This works fine in so far as it builds the new image and pushes to my private Harbor.
Quick Note on DD Events
By tracking our Events in Datadog, I can see both Azure DevOps stats comingled with Github Actions. Looking back 12 months, for instance, we can see when I transitioned from AzDO over to Github:
Using Datadog CI tracking, we can track our Github Action workflows with more detail than the raw events:
While CI is a feature add-on, we can basically dig into our builds like they are traces which for large enterprises that have to content with very long CI processes, can be quite useful
SPOF issues
Back to our topic at hand. The issue, of course, lies when the cluster is down. I have a SPOF (Single Point of Failure). This needs mitigation.

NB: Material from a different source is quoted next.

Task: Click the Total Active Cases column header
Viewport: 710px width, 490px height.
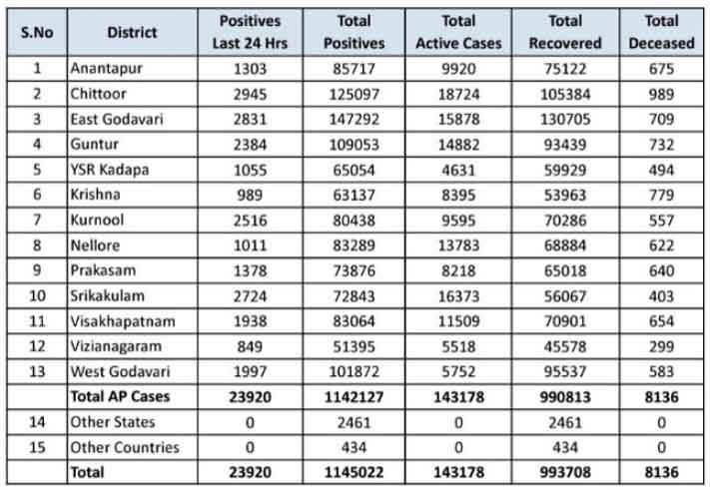Action: (458, 32)
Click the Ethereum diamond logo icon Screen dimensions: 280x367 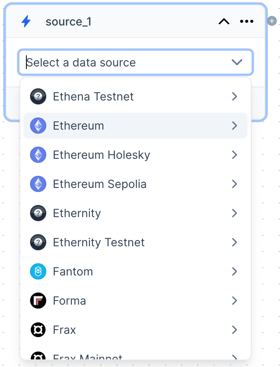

To start with, let’s see if we can push some images to Clouds that offer low-cost or free Container Registries.
Create IBM CR
IBM Cloud may not be the biggest, but one thing it does offer is a very nice free tier Container Registry.
Login to IBM Cloud and go to Container Registry under Kubernetes:
Here we see we presently do not have any repositories synced. To sync some, we’ll need an API key. We covered the steps in our last guide but let’s do it one more time.
Install the CLI
builder@DESKTOP-QADGF36:~$ which ibmcloud
builder@DESKTOP-QADGF36:~$ curl -fsSL https://clis.cloud.ibm.com/install/linux | sh
Current platform is linux64. Downloading corresponding IBM Cloud CLI...
% Total % Received % Xferd Average Speed Time Time Time Current
Dload Upload Total Spent Left Speed
100 12.0M 100 12.0M 0 0 25.9M 0 --:--:-- --:--:-- --:--:-- 25.9M
Download complete. Executing installer...
Bluemix_CLI/
Bluemix_CLI/bin/
Bluemix_CLI/bin/ibmcloud
Bluemix_CLI/bin/ibmcloud.sig
Bluemix_CLI/bin/NOTICE
Bluemix_CLI/bin/LICENSE
Bluemix_CLI/bin/CF_CLI_Notices.txt
Bluemix_CLI/bin/CF_CLI_SLC_Notices.txt
Bluemix_CLI/autocomplete/
Bluemix_CLI/autocomplete/bash_autocomplete
Bluemix_CLI/autocomplete/zsh_autocomplete
Bluemix_CLI/install
Bluemix_CLI/uninstall
Bluemix_CLI/install_bluemix_cli
Superuser privileges are required to run this script.
[sudo] password for builder:
Install complete.
builder@DESKTOP-QADGF36:~$ which ibmcloud
/usr/local/bin/ibmcloud
Install the CR Plugin:
$ ibmcloud plugin install container-registry -r 'IBM Cloud'
Looking up 'container-registry' from repository 'IBM Cloud'...
Plug-in 'container-registry 0.1.560' found in repository 'IBM Cloud'
Attempting to download the binary file...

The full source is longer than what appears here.